Background The aim of the study was to investigate the expression of the NEK7-NLRP3 inflammasome signaling pathway in the peripheral blood mononuclear cells (PBMCs) of patients with systemic lupus erythematosus (SLE), as well as its clinical significance. Methods A total of 38 SLE patients and 33 healthy volunteers were recruited. Real time PCR and western blotting were performed to determine mRNA and protein levels of NEK7 , NLRP3 inflammasome components ( NLRP3 , ASC , and Caspase-1 ), and downstream cytokines ( IL-1b and IL-18 ) in PBMCs from the two groups. ELISA was used to detect serum levels of IL-1b and IL-18 . The same methods were used to detect changes in the above indices in the 25 SLE patients after treatment. Correlations between clinical and laboratory parameters were also analyzed. Results Compared to those in healthy controls, levels of NEK7, NLPR3, and ASC were lower in SLE patients; however, Caspase-1 , IL-1b , and IL-18 were expressed at higher levels. mRNA levels of NEK7 , NLRP3 , and ASC were inversely correlated with disease activity, whereas a positive correlation was observed with IL-1b and IL-18 . After treatment, mRNA levels of NEK7 and NLRP3 increased, whereas Caspase-1 , IL-1b , and IL-18 decreased significantly.

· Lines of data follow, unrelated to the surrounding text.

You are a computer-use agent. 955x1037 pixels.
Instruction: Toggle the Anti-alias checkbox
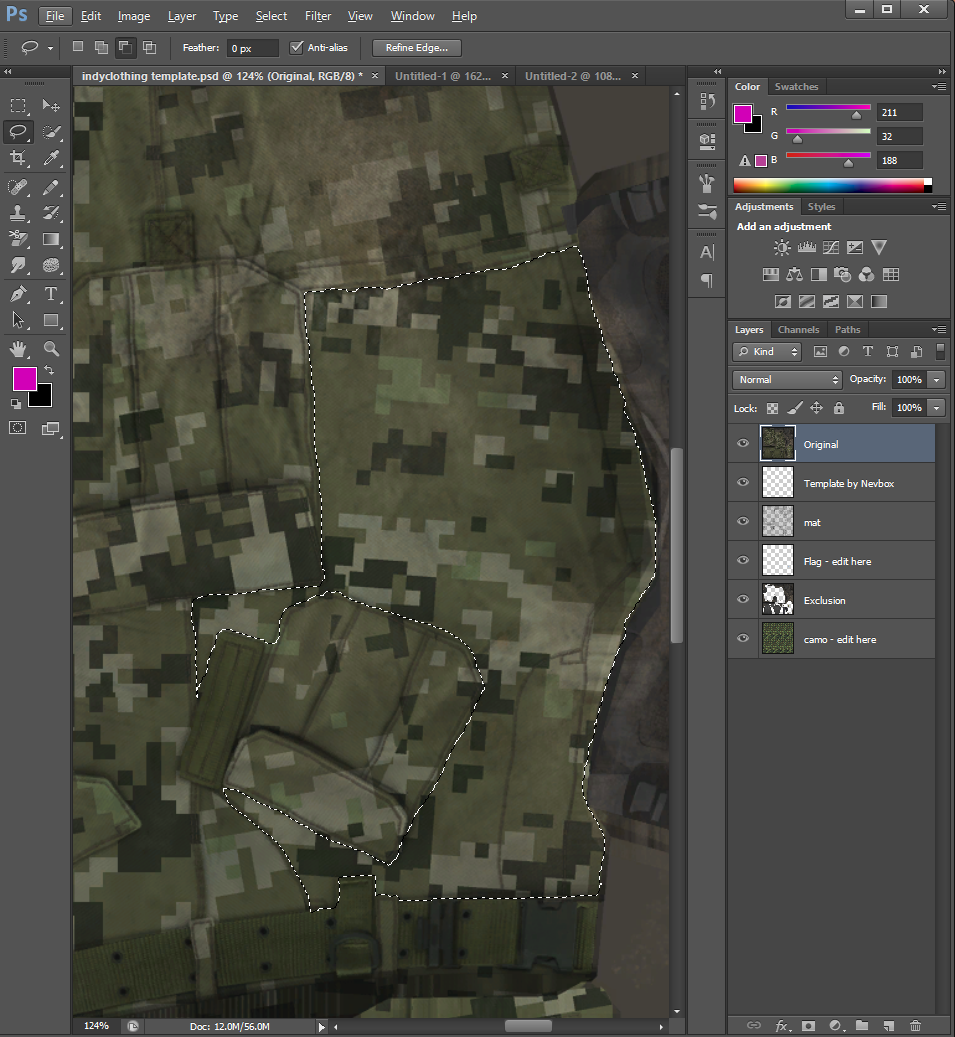(x=296, y=47)
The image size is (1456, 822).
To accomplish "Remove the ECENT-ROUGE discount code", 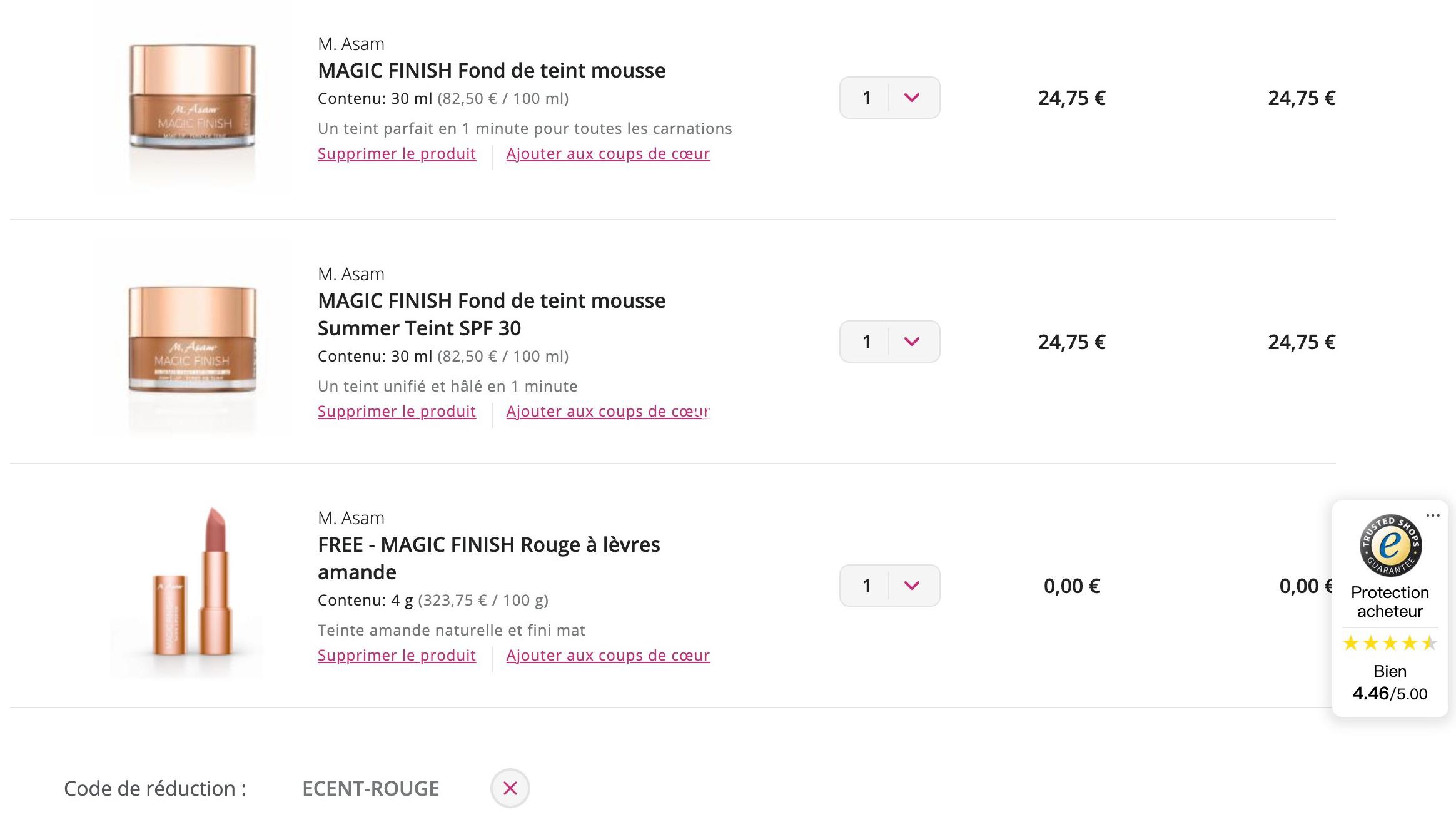I will (x=510, y=788).
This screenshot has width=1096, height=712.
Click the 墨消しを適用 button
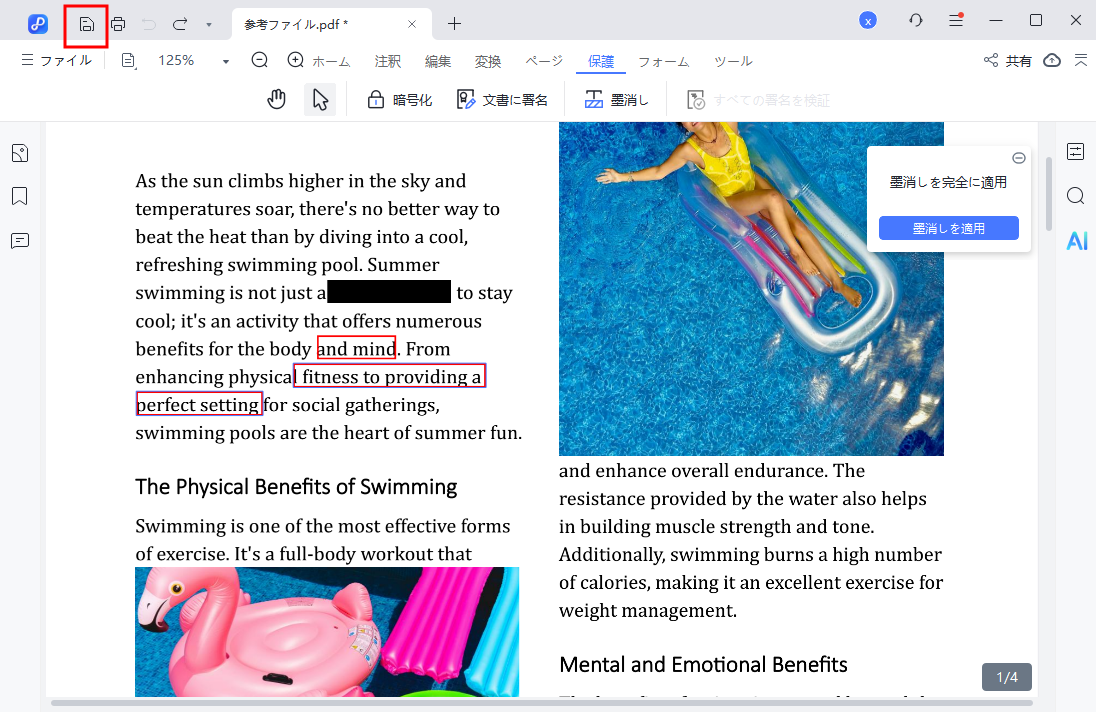pyautogui.click(x=948, y=228)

Compared to those in SLE patients without renal damage, patients with lupus nephritis (LN) exhibited lower mRNA levels of NEK7 , NLRP3 , and ASC but higher levels of Caspase-1 , IL-1b , and IL-18 . Conclusions Results indicate that the expression of the NEK7-NLRP3 complex might play a protective role in the pathogenesis of SLE and is inversely correlated with disease activity. A positive effect of NEK7 on NLRP3 was observed, and the low expression of NLRP3 in SLE patients might be related to the low expression of NEK7 . Overexpression of Caspase-1 in SLE patients mediates the maturation and release of IL-1b and IL-18 , and contributes to the pathogenesis of SLE and LN.